In my previous article, I introduced you to the basics of Apache Spark, different data representations (RDD / DataFrame / Dataset) and basics of operations (Transformation and Action). We even solved a machine learning problem from one of our past hackathons. In this article, I will continue from the place I left in my previous article. I will focus on manipulating RDD in PySpark by applying operations (Transformation and Actions).
As you would remember, a RDD (Resilient Distributed Database) is a collection of elements, that can be divided across multiple nodes in a cluster to run parallel processing. It is also a fault tolerant collection of elements, which means it can automatically recover from failures. RDD is immutable, i.e. once created, we can not change a RDD. So, then how do I apply operations on a RDD? Well, we apply an operation and store results in another RDD
For this article, one must have some understanding about Apache Spark and hands on experience in python programming.
Let’s recall concepts about RDD from our previous article:
Before applying transformations and actions on RDD, we need to first open the PySpark shell (please refer to my previous article to setup PySpark ).
$ ./bin/pyspark
Spark has certain operations which can be performed on RDD. An operation is a method, which can be applied on a RDD to accomplish certain task. RDD supports two types of operations, which are Action and Transformation. An operation can be something as simple as sorting, filtering and summarizing data.
Let’s take few examples to understand the concept of transformation and action better. Let’s assume, we want to develop a machine learning model on a data set. Before applying a machine learning model, we will need to perform certain tasks:
All the above mentioned tasks are examples of an operation. In Spark, operations are divided into 2 parts – one is transformation and second is action. Find below a brief descriptions of these operations.
Transformation: Transformation refers to the operation applied on a RDD to create new RDD. Filter, groupBy and map are the examples of transformations.
Actions: Actions refer to an operation which also applies on RDD, that instructs Spark to perform computation and send the result back to driver. This is an example of action.
The Transformations and Actions in Apache Spark are divided into 4 major categories:
To understand the operations, I am going to use the text file from my previous article.

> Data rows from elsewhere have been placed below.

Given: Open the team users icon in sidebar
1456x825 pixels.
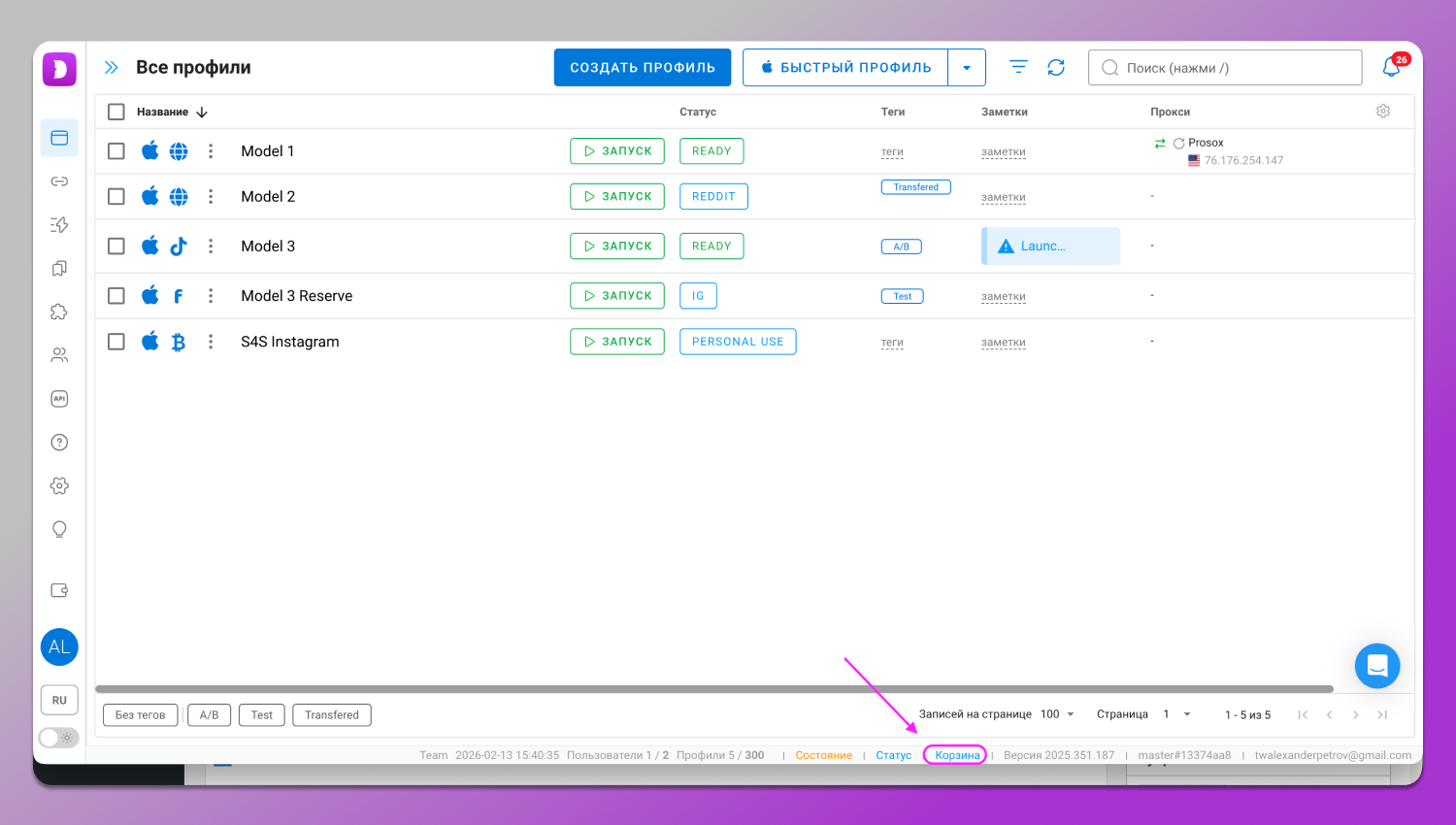Looking at the screenshot, I should point(59,355).
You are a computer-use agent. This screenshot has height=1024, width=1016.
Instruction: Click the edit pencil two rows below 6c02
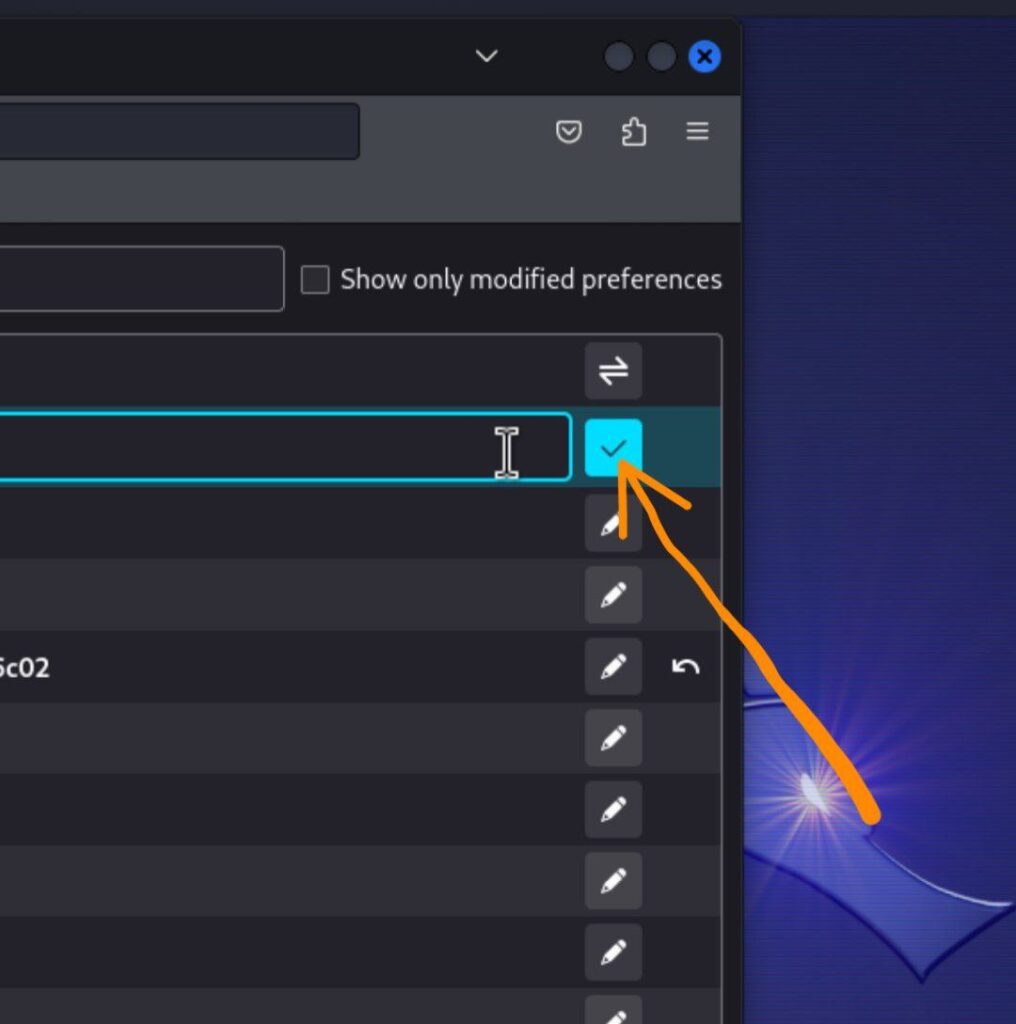click(x=613, y=810)
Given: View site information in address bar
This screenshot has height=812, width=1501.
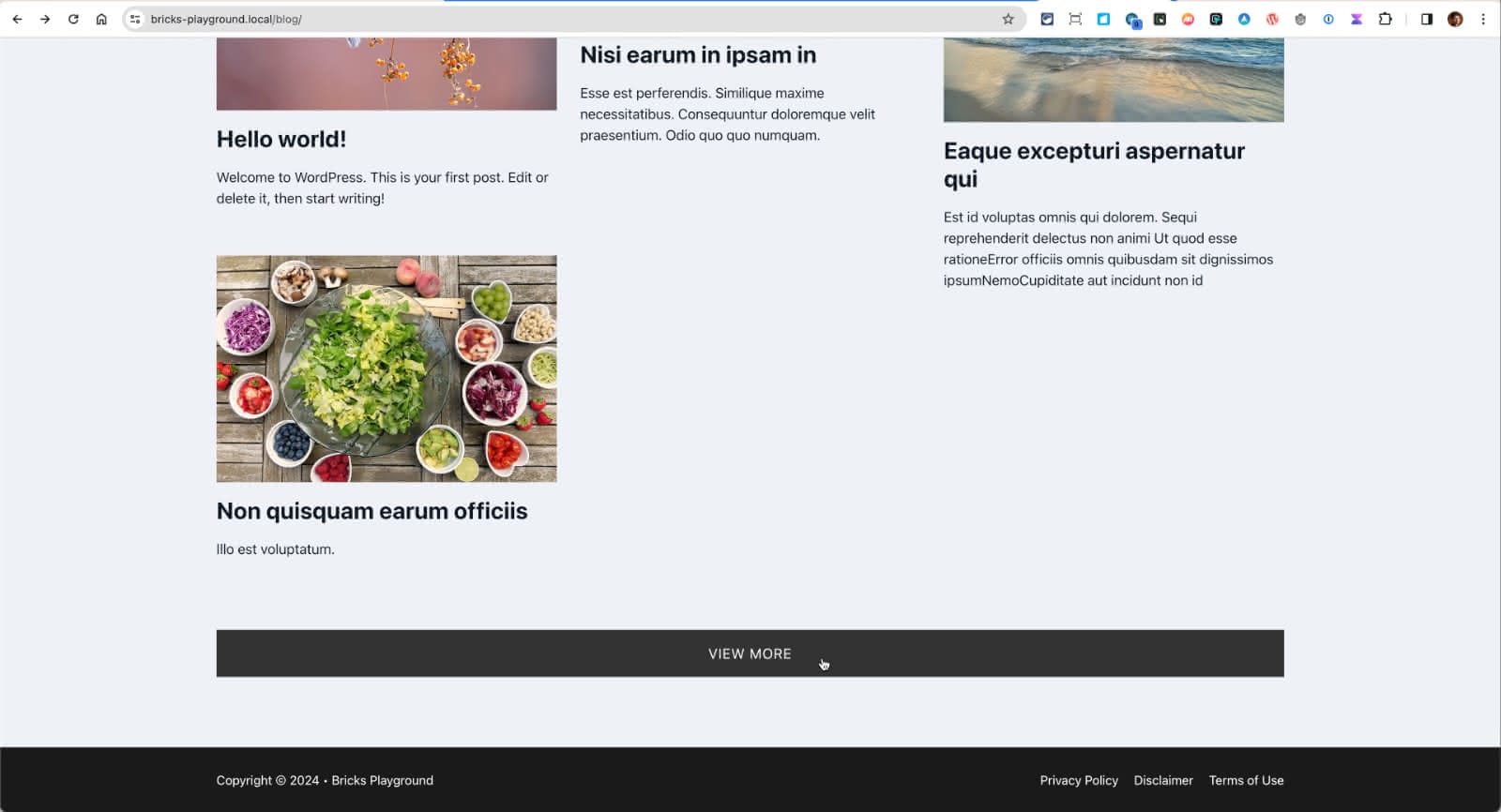Looking at the screenshot, I should point(135,19).
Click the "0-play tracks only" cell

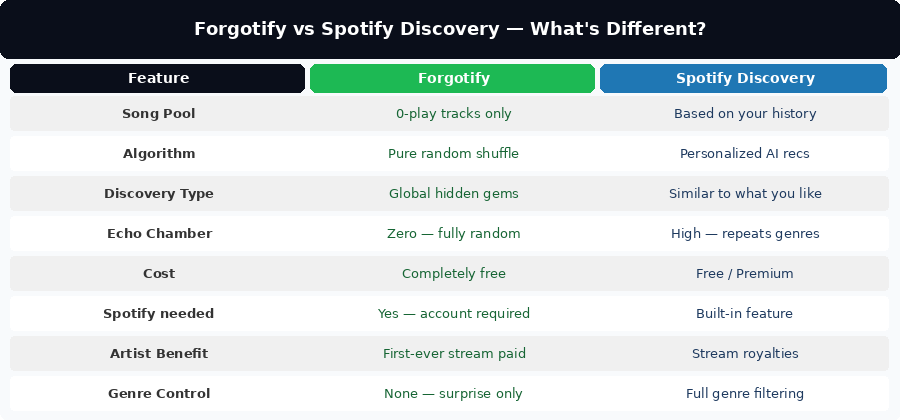453,114
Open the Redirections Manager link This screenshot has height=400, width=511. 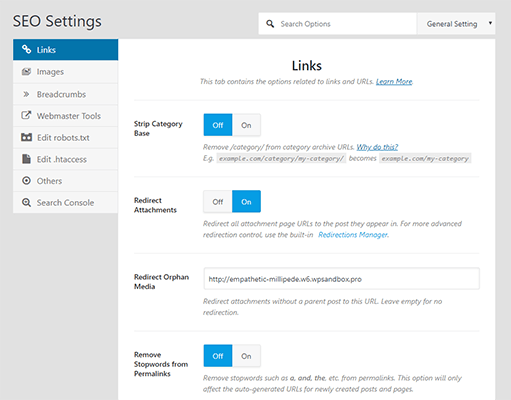click(x=353, y=235)
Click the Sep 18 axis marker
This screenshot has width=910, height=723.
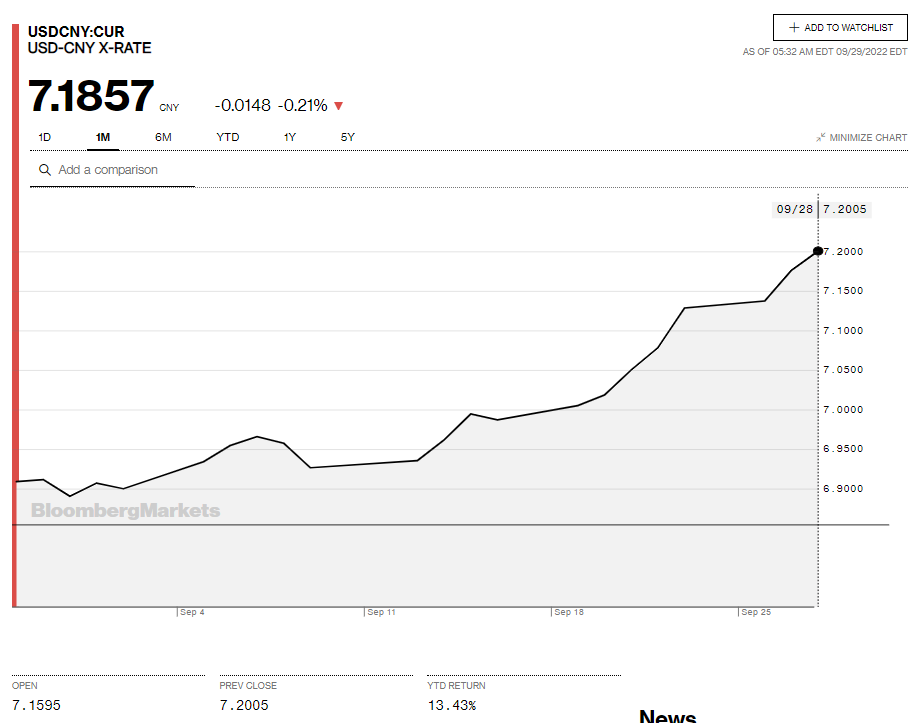tap(569, 612)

Let’s begin, I have already copied and pasted all text from my blog in a textfile called blogtexts. To download this file you can refer to this link. Before applying operations on blogtexts, we need to first load this file with the help of SparkContext.
rdd = sc.textFile("PATH/blogtexts")
In above code, ‘PATH’ is the location of blogtexts. Let’s see first 5 elements of RDD.
rdd.take(5) Output: [u'Think of it for a moment \u2013 1 Qunitillion = 1 Million Billion! Can you imagine how many drives / CDs / Blue-ray DVDs would be required to store them? It is difficult to imagine this scale of data generation even as a data science professional. While this pace of data generation is very exciting, it has created entirely new set of challenges and has forced us to find new ways to handle Big Huge data effectively.', u'', u'Big Data is not a new phenomena. It has been around for a while now. However, it has become really important with this pace of data generation. In past, several systems were developed for processing big data. Most of them were based on MapReduce framework. These frameworks typically rely on use of hard disk for saving and retrieving the results. However, this turns out to be very costly in terms of time and speed.', u'', u'On the other hand, Organizations have never been more hungrier to add a competitive differentiation through understanding this data and offering its customer a much better experience. Imagine how valuable would be Facebook, if it did not understand your interests well? The traditional hard disk based MapReduce kind of frameworks do not help much to address this challenge.' ]
Now lets see one by one how transformations and actions work on RDDs.
For each transformation, I have first laid out the need of the transformation in the form of a question and then answered it in the subsequent section.
Q1: Convert all words in a rdd to lowercase and split the lines of a document using space.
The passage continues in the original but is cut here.